Brazil, US seal 'world-changing' ethanol deal
Brazil and the US, which together produce 70 per cent of the world's ethanol, sealed a major commitment to promote and produce the biofuel which they said could change the world.
US President George W Bush and his Brazilian counterpart Luiz Inacio Lula da Silva donned white hardhats and coats to visit an ethanol plant outside the Latin American country's commercial and financial capital to celebrate the agreement signed on Friday - described as an "OPEC" for biofuel.
The strategic association would provide for cooperation in bio-fuels in the private sector and aim to exploit third markets, starting with those in Central America. The long-term goal is to turn ethanol into a global commodity.

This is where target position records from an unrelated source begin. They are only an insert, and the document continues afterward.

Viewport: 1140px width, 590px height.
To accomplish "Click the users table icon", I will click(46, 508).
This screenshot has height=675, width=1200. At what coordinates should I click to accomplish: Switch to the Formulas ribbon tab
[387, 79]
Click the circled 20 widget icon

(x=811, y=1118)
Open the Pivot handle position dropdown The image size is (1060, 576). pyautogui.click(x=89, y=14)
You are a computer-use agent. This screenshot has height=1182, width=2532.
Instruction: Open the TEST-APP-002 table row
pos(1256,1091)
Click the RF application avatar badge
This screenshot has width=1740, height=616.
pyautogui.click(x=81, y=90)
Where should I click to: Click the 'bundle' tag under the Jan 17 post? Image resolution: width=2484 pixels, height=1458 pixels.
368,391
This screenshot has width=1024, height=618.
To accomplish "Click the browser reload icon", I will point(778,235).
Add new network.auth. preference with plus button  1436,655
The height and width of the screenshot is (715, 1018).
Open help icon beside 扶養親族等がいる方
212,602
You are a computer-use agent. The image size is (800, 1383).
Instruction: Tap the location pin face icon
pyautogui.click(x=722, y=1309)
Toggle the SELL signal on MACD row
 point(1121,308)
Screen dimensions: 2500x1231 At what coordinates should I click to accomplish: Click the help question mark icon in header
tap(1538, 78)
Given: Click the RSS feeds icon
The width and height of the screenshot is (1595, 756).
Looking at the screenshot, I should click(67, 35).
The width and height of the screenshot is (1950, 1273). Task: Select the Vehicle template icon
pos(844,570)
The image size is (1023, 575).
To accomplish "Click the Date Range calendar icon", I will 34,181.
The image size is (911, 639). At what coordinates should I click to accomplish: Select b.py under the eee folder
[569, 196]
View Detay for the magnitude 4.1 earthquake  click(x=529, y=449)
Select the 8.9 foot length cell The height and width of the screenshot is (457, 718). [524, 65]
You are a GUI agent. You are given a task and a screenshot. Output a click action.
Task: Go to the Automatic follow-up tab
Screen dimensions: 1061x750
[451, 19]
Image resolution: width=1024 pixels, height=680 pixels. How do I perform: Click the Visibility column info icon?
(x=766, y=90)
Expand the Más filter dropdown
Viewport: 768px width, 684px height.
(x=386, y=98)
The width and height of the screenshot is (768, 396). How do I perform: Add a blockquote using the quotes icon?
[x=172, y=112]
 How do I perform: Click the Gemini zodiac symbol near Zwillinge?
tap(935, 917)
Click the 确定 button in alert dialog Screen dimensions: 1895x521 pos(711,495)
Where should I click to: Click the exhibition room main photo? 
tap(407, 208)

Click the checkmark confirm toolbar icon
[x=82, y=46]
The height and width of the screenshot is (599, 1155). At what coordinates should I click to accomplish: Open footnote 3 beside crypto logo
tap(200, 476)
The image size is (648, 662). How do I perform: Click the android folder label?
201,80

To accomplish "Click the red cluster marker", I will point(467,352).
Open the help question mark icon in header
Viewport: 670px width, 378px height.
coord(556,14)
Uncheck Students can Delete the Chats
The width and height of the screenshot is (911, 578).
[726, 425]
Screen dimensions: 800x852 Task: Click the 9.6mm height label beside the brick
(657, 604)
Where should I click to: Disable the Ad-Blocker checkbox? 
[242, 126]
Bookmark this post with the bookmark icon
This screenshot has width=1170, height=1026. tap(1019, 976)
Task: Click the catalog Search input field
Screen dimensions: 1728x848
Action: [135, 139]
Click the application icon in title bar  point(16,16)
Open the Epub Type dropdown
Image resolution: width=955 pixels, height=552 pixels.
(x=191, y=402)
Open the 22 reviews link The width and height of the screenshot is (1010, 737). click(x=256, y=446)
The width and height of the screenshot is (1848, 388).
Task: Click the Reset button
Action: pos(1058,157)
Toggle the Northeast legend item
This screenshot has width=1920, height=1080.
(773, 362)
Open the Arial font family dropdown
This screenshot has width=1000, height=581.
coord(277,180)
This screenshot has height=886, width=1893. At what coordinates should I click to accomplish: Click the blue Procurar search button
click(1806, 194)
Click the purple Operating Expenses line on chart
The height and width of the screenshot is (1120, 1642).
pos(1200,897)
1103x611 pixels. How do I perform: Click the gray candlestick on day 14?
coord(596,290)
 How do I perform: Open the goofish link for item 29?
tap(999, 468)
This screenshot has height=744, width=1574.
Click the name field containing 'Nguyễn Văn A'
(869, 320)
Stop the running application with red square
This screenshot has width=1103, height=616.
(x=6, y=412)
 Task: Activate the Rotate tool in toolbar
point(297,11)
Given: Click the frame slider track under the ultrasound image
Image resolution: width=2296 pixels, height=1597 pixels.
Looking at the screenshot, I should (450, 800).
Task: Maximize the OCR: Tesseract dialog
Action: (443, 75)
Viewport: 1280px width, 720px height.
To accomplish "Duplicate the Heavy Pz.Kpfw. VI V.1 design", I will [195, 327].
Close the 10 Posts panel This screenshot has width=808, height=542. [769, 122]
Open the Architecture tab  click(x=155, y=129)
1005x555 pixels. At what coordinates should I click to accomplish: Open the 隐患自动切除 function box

For both leaders, the prospect of expanded ethanol use is politically important - for Lula because of the leverage it would give him over the growing hegemony of oil-rich Venezuela, and for Bush as an image correction of his anti-Kyoto policies and also a wedge against the anti-US leftist leader of Venezuela, Hugo Chavez.
Chavez was not sitting idly during Bush's five-country visit to Latin America, but rather was in Buenos Aires on Friday sealing an agreement with Argentine President Nestor Kirchner for natural gas cooperation.
The US, which produces mainly corn-based ethanol, just recently pulled ahead of Brazil, which uses sugarcane, as the world's largest producer of ethanol.
But Brazil led the way in developing production methods and ethanol-burning car motors, having spent 30 years building a system to stave off a repeat of the fuel disaster of the 1970s. That's when soaring fuel prices eroded Brazil's fledgling economic gains and inspired the successful effort for energy independence.
Earlier this week, Japan companies signalled a $8 billion deal with Brazil's state energy company Petrobras to boost ethanol production and deliver much of it to Japan.
The deal establishes bilateral cooperation for the production of ethanol from cellulose, defines international guidelines to turn the product into commodity and plans for a technology transfer to Latin American and Caribbean countries that may be interested in producing ethanol.
The ethanol deal - which has raised eyebrows among environmentalists worried about the prospect of increasing wilderness areas plowed under for sugarcane and corn, and among economists who worry about upward price pressure on the human staple crop of corn - also gave Lula an opening to taunt Bush about the struggling Doha round of world trade talks.
Lula suggested that Bush should guarantee that the US lower its excise tax on imported ethanol, but Bush said that issue was in control of the US Congress.
Lula has been a thorn in the side of the US and European Union on free trade issues, taking a lead role in the so-called G-20 of developing nations that have blocked a World Trade Organisation deal.
Lula has also blocked Bush's efforts to seal a free trade region of the Americas. But he was optimistic that the joint ethanol agreement would spread energy sufficiency and development to "South Africa, China, India and European countries."
When "richer countries buy biodiesel" produced in poorer countries, "then we'll see that investments put into those countries have generated jobs," Lula said.